Personne n’a jamais su comme lui combien j’étais bête ; il doit, il m’emprunte de l’argent pour payer ses dettes et s’en sert pour faire imprimer une satire contre moi. Avant que de faire imprimer sa satire, il me la lit. Je lui montre qu’elle est mauvaise et il se sert de mes conseils pour la rendre meilleure. Quand il croit avoir tiré de moi tout le parti qu’un coquin peut tirer d’un sot, il vient me voir, il me dit qu’il est un coquin, me laisse clairement entendre que je suis un sot, me tire sa révérence et s’en va[1].

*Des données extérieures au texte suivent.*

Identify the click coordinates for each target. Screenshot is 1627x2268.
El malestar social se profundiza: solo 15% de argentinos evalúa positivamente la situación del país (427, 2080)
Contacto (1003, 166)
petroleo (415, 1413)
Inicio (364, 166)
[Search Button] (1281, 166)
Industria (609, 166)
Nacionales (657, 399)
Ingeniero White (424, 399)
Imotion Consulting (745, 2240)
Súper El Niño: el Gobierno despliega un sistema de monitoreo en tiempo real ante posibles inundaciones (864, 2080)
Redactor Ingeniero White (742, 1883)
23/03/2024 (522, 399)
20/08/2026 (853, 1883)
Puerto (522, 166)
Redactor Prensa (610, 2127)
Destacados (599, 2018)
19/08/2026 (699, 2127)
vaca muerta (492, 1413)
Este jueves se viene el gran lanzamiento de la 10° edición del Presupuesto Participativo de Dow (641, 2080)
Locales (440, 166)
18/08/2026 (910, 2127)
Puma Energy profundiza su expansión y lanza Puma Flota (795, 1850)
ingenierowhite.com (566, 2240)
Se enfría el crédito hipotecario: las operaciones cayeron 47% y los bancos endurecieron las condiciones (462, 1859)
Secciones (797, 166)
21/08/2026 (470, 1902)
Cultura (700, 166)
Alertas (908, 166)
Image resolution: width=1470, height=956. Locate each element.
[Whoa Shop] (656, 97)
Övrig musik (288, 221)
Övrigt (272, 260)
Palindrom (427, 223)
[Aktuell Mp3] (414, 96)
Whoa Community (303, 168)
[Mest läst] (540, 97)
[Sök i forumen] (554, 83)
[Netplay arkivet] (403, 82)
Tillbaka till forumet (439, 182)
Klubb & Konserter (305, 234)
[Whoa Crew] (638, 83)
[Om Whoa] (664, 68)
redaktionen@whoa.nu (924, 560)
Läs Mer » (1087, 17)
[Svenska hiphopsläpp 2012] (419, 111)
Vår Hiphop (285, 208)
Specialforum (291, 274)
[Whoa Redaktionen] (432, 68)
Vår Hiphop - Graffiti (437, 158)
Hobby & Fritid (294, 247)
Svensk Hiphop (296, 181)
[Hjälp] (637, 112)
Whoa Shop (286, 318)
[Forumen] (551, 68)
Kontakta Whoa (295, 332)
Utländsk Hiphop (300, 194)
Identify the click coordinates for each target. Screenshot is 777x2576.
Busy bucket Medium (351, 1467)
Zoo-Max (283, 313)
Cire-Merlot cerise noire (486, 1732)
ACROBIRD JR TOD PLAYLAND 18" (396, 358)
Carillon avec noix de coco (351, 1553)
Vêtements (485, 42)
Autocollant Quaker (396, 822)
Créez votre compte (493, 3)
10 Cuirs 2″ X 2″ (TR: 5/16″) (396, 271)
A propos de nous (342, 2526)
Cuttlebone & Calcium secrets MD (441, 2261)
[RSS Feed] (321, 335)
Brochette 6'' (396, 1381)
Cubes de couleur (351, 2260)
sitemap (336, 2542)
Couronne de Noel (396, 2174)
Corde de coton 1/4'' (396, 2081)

Au bout de cinq à six mois, je le retrouve au coin de la rue Maçon. Il rasait le mur, il n’avait pas pour vingt sous de hardes sur tout son corps. Il était maigre, sale et hâve. Il paraissait accablé de misère et de vilaines maladies. Il m’arrête et nous causons.

moi.

Comme vous voilà !

lui.

Il est vrai que je suis fort mal.

  1. Vous qui savez tout, savez-vous de l’histoire naturelle ? — Tout le monde en sait. — Vous avez entendu parler du formicaleo ? — Oui. — C’est un petit animal fort adroit. Il établit sa demeure au fond d’un sable fin. Là il se fait une niche en entonnoir renversé. Il couvre la surface de cet entonnoir d’une surface de sable très-légère et très-mobile. Si un autre insecte inconsidéré vient se promener sur cette surface, il s’enfonce et tombe au fond du trou où le formicaleo s’en saisit, le dévore et lui dit : « Monsieur, je suis bien votre serviteur. » (Diderot.)